A professora, então, começou a matutar uma fórmula para envolver os pais e, ao mesmo tempo, incentivar a criançada a brincadeiras e a uma alimentação mais saudável. Fez-se uma reunião, daquelas em que pais e professores colocam as cartas na mesa. Não houve resistência. Os próprios familiares compartilharam das impressões dos educadores: as crianças estavam se alimentando mal e sedentárias, sem vontade de brincar e partilhar momentos com os colegas.
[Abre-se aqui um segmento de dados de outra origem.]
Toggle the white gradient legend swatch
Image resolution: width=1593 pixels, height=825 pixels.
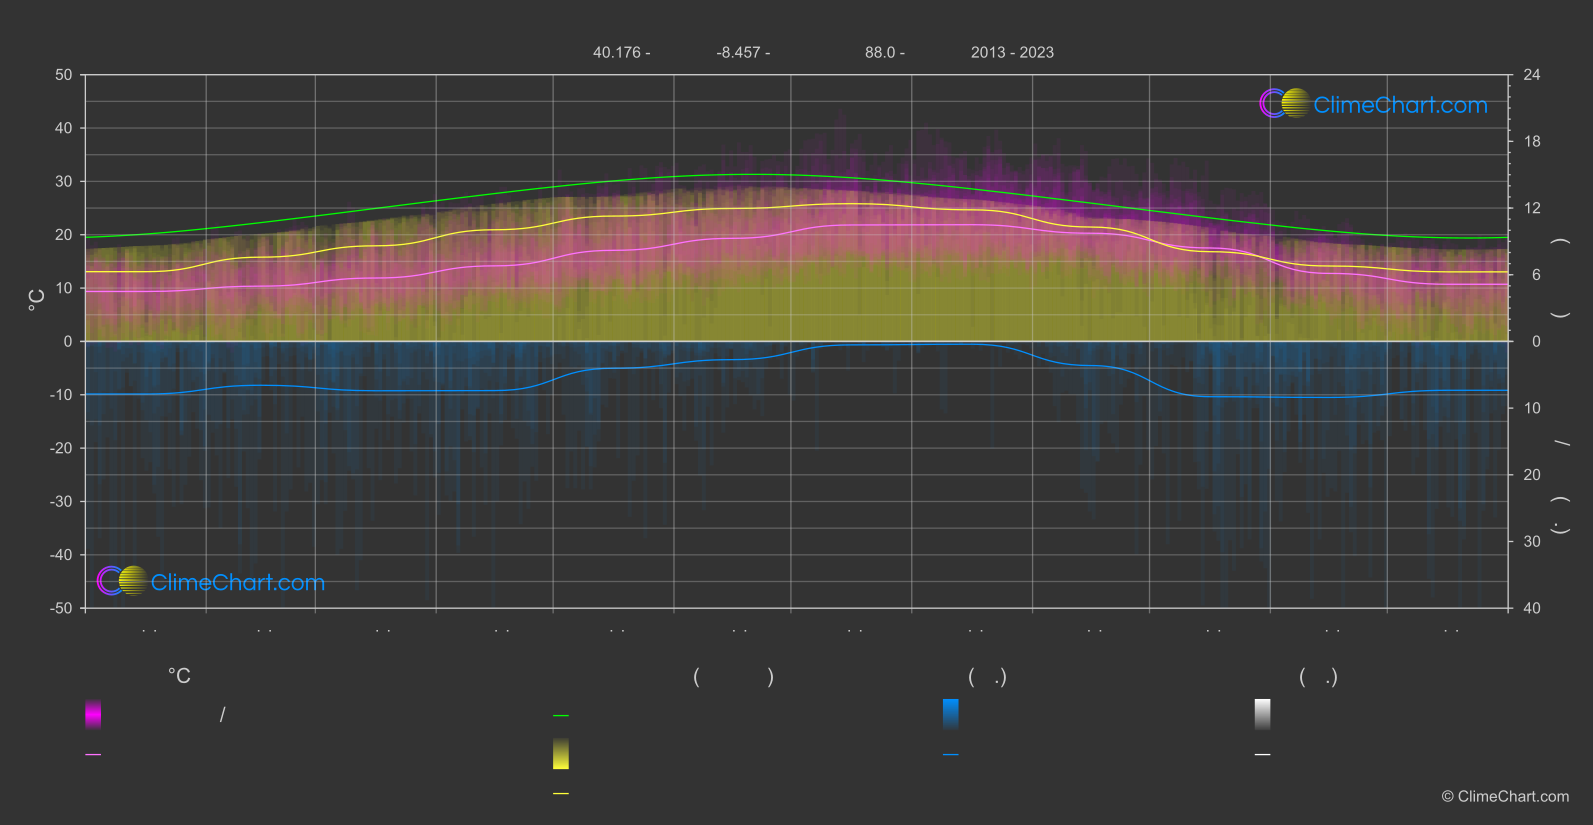click(x=1263, y=714)
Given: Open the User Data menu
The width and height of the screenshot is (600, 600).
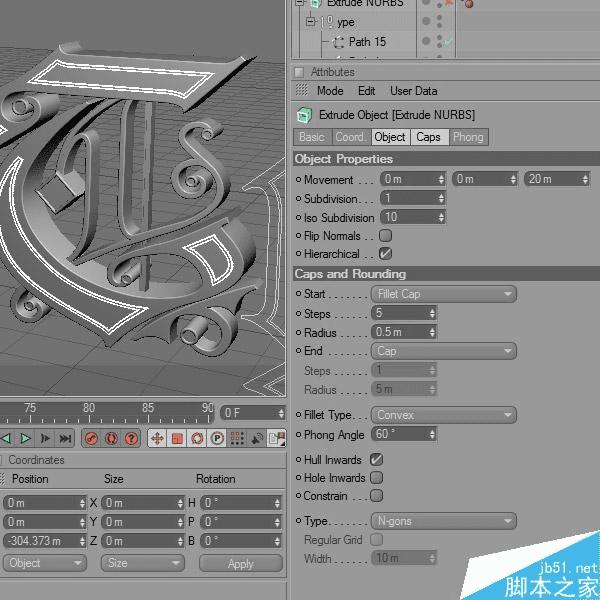Looking at the screenshot, I should click(x=414, y=91).
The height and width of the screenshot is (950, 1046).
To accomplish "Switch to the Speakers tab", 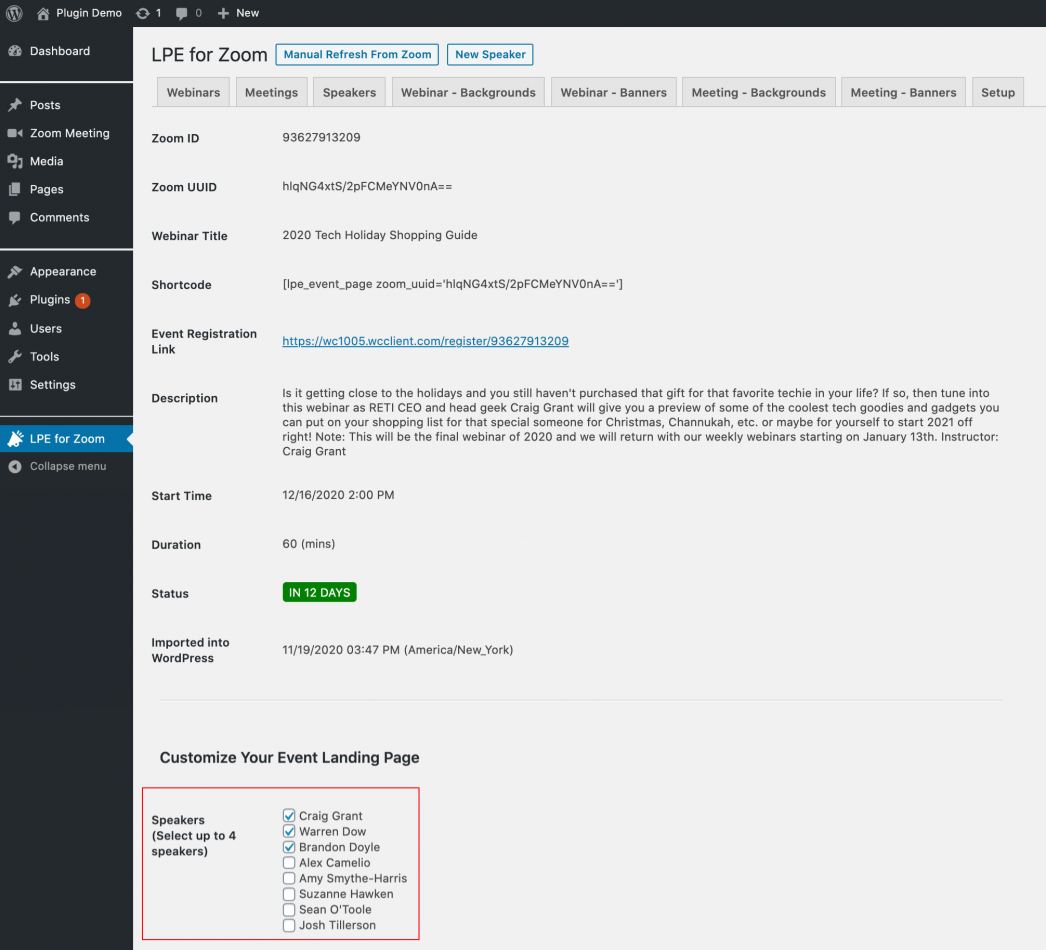I will [x=349, y=91].
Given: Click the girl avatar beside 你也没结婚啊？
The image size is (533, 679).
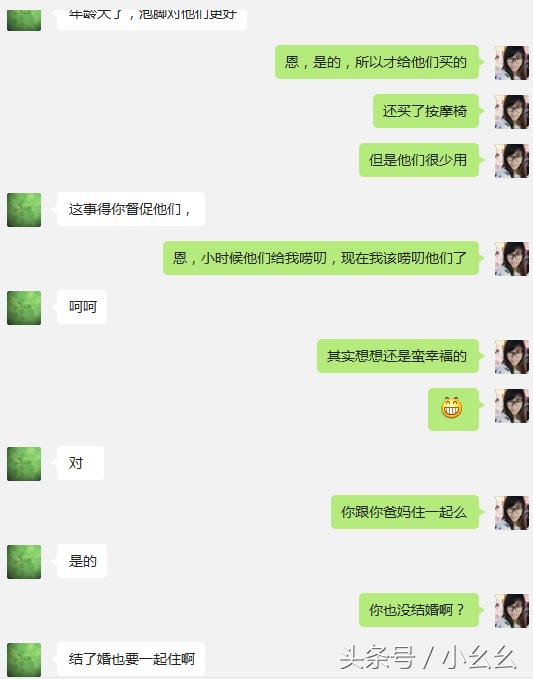Looking at the screenshot, I should (x=512, y=611).
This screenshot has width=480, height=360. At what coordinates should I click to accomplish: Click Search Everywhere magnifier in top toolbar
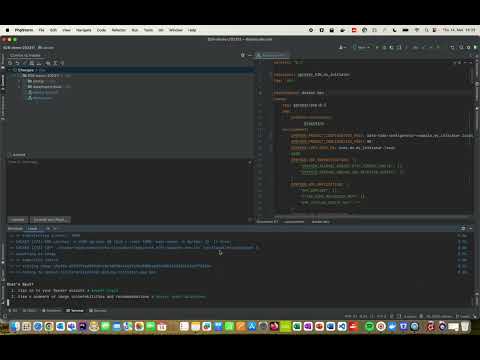(x=461, y=48)
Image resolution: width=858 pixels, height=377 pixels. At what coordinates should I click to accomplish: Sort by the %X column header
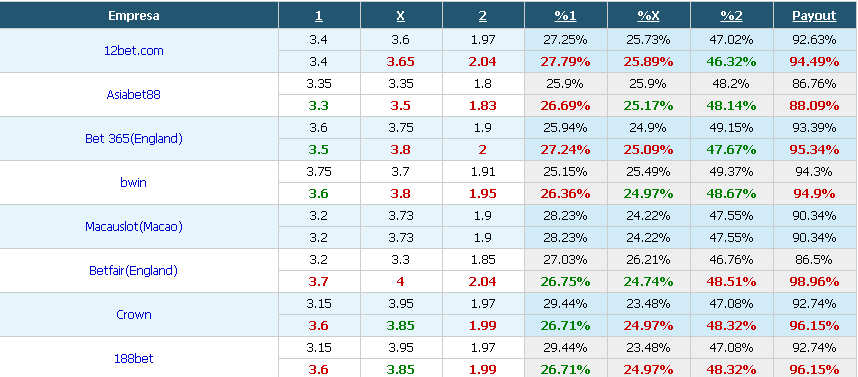tap(648, 16)
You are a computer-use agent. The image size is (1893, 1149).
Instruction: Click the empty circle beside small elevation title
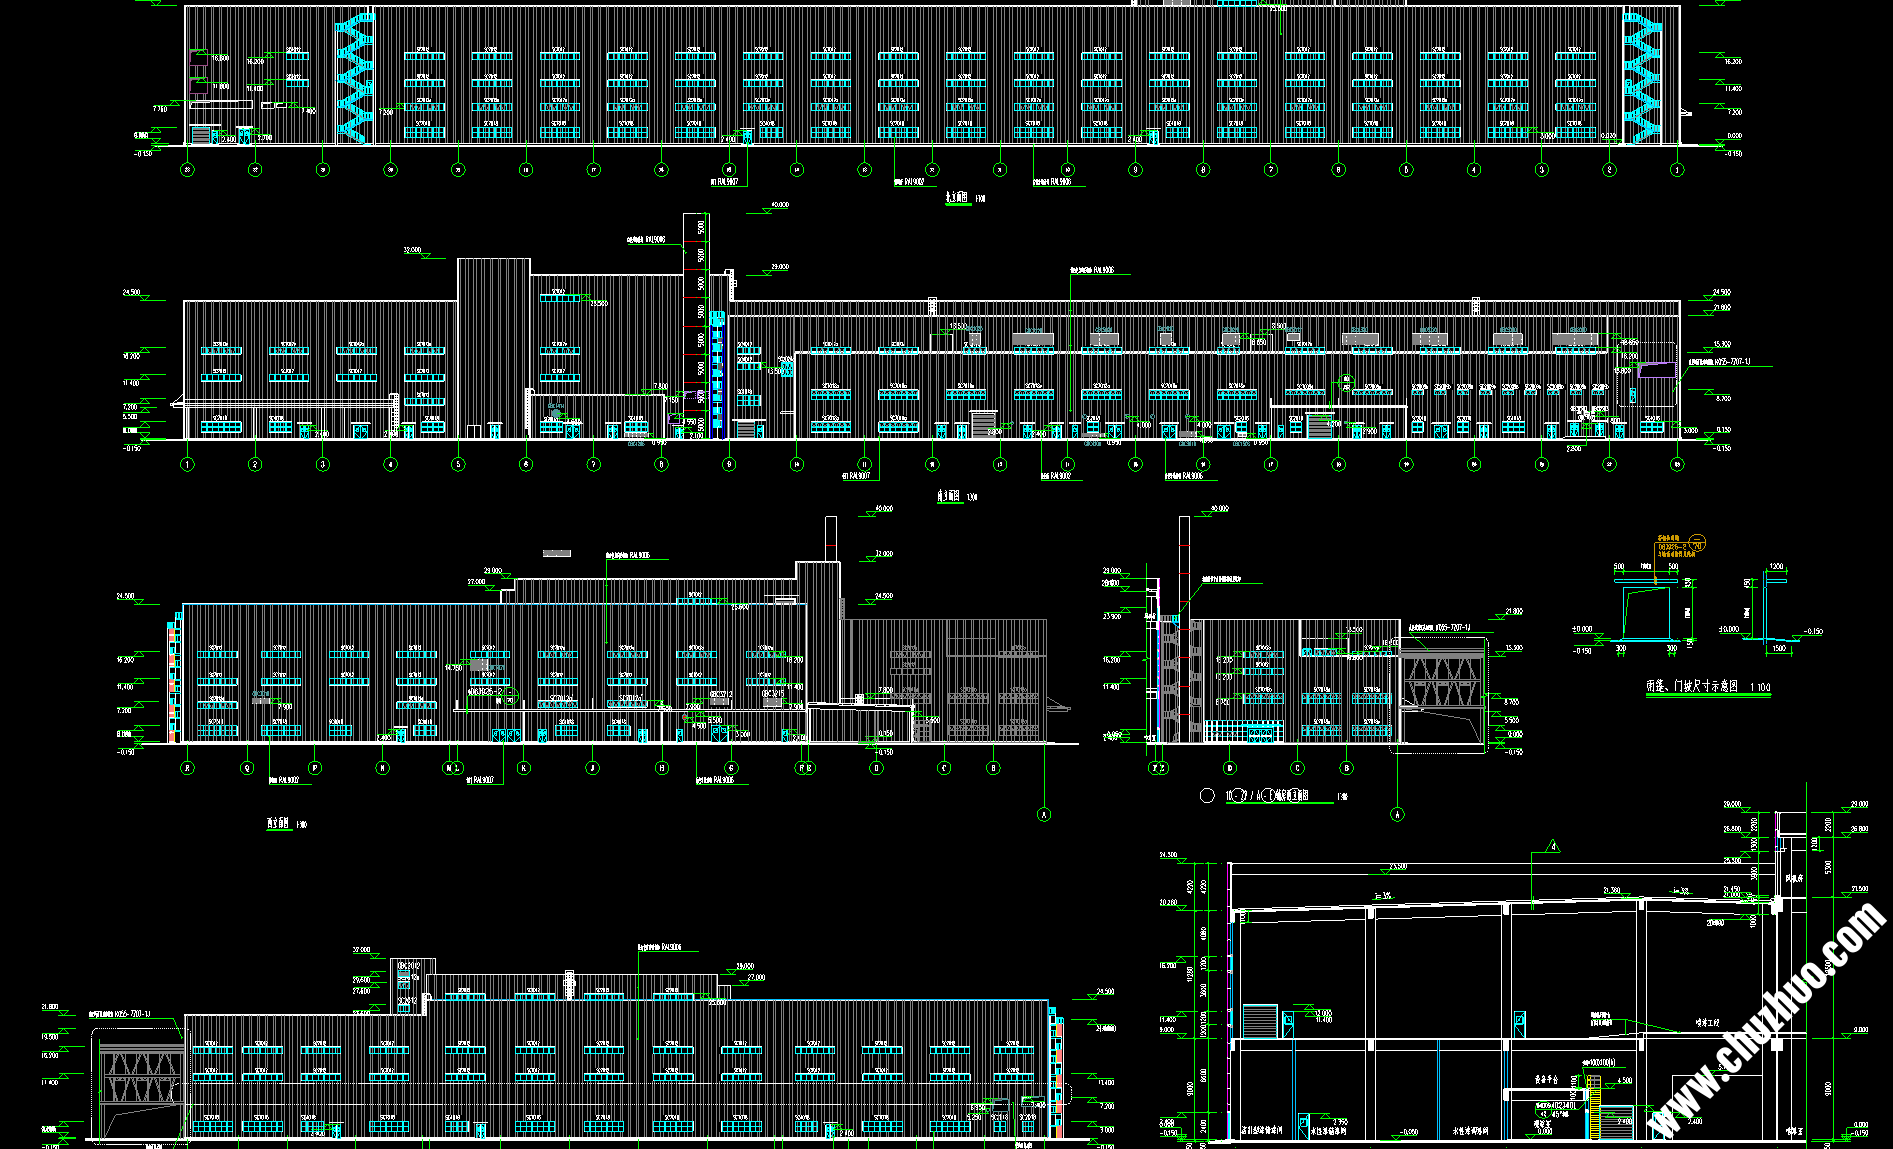tap(1207, 796)
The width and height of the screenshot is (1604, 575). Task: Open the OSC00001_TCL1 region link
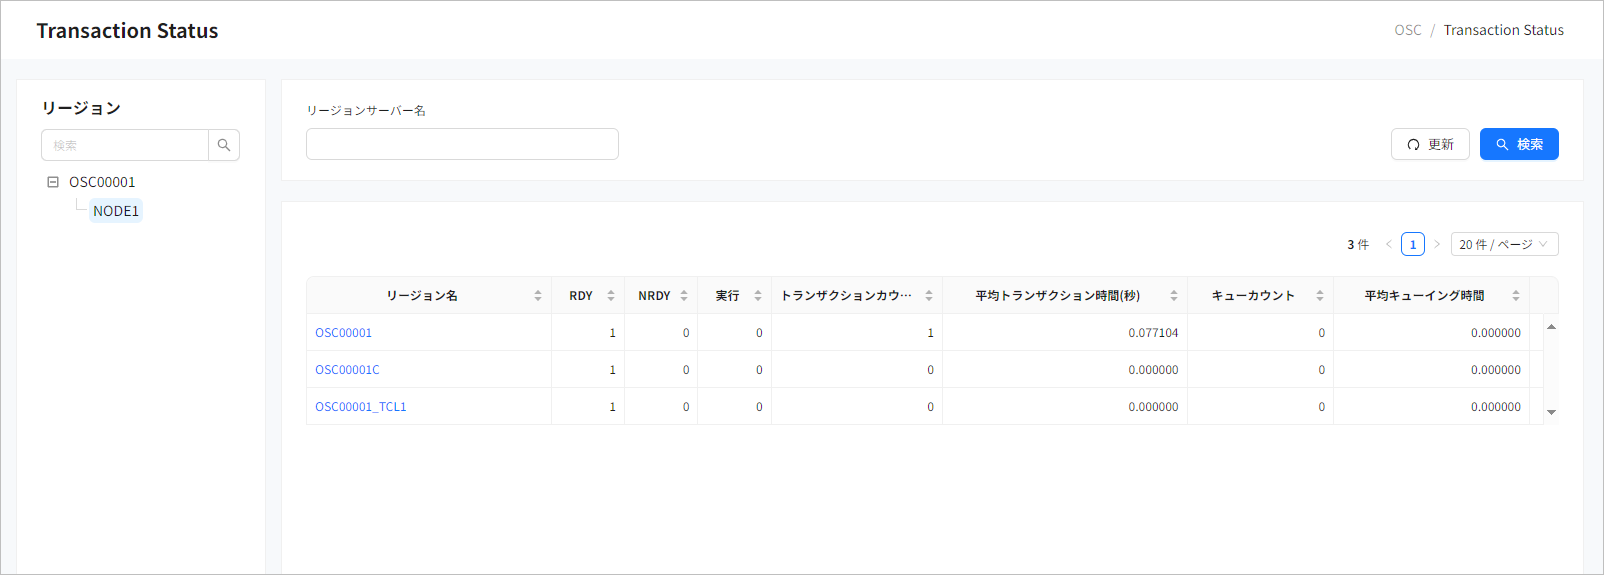(x=361, y=407)
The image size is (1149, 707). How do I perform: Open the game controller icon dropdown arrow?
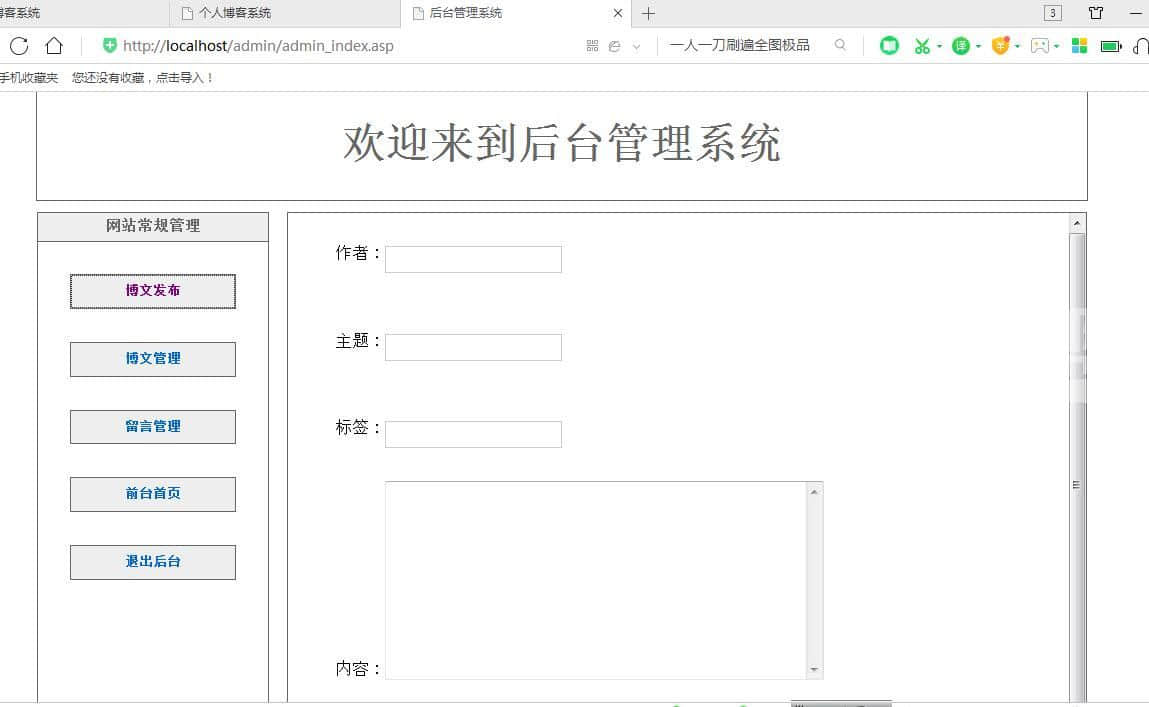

Decidiu-se que, a cada 15 dias, uma das famílias iria à escola propor uma atividade diferente com os alunos. Dali em diante, a Gonçalves Dias sediou oficinas de pular corda, brincadeiras de roda e costura de boneca de pano. Um dos pais levou um cavalo, promovendo passeios entre a garotada, que também descobriu a diversão de laçar a vaca parada, um passatempo comum na infância rural de outros tempos.
Minha ideia era trazer os pais para dentro da escola.
LIDIANE PEREIRA NOGUEZ
Professora
— Mesmo morando no campo, havia crianças que nunca tinham andado a cavalo — conta Lidiane.
A merenda da turma também mudou. Ganhou mais itens feitos em casa, ampliando o envolvimento familiar e a valorização de ingredientes locais.
— Minha ideia era trazer os pais para dentro da escola, porque você só confia naquilo que conhece, e eles precisavam conhecer mais a escola dos filhos — celebra Lidiane.
O projeto estimulou outras intervenções no dia a dia escolar, como a troca de sementes entre as famílias e um pequeno canteiro:
— Fiquei muito feliz com o reconhecimento. O professor já é tão desacreditado, e aqueles que atuam na pré-escola, então... Muitos pensam que a gente não faz nada, só brinca um pouco com as crianças. O projeto pode dar outra visibilidade ao nosso trabalho.
Histórias contadas em vídeo
Katia Espíndola, 42 anos, está há 19 na rede municipal de Porto Alegre. Apesar de listar com facilidade os problemas que ela e os colegas enfrentam, neste ano a professora encontrou um motivo para renovar esperanças em dias melhores na educação. Com o projeto Conta uma História?!, a educadora deu um sentido peculiar à premissa de uma câmera na mão e uma ideia na cabeça. Percebendo a distância que 25 alunos tinham da literatura – todos com alguma necessidade especial e boa parte não alfabetizada –, ela buscou o apoio audiovisual. A proposta, implementada no chamado 1º Ciclo, que envolve 1º, 2º e 3º ano do Ensino Fundamental, era de que os alunos convidassem alguém a ler uma história. O convidado poderia ser qualquer pessoa da comunidade escolar. A contação seria gravada para que, depois, fosse apresentada aos outros alunos.
— Transformar as histórias em imagens e sons amplia a acessibilidade daqueles que não sabem ler. E a definição de quem vai ler acaba sendo uma escolha afetiva — diz a professora.
O estudante e seu convidado definem juntos o título a ser narrado. A única exigência é que não seja uma história muito longa, para não correr o risco de ser cansativa. A própria professora faz a edição, mesmo que não tenha tantos recursos para o processo, algo que ela pretende buscar com parte do prêmio que vai receber. Coordenadora da Sala de Recursos da Marcírio, Katia quer munir a escola de equipamentos de edição de vídeos e dar sequência ao projeto, que já foi estendido a alunos de outros ciclos. Se vencer a etapa nacional, a professora, formada em Educação Especial pela Universidade Federal de Santa Maria (UFSM), também quer ajudar a renovar a biblioteca.
Os vídeos das contações de histórias também são disponibilizados no perfil do projeto no Facebook e em um canal do YouTube, expandindo as possibilidades de inclusão do projeto para além dos muros da escola.
— Esse reconhecimento é importante para mostrar que na rede municipal, apesar da falta de apoio à educação, temos trabalhos de qualidade e professores dedicados — comemora.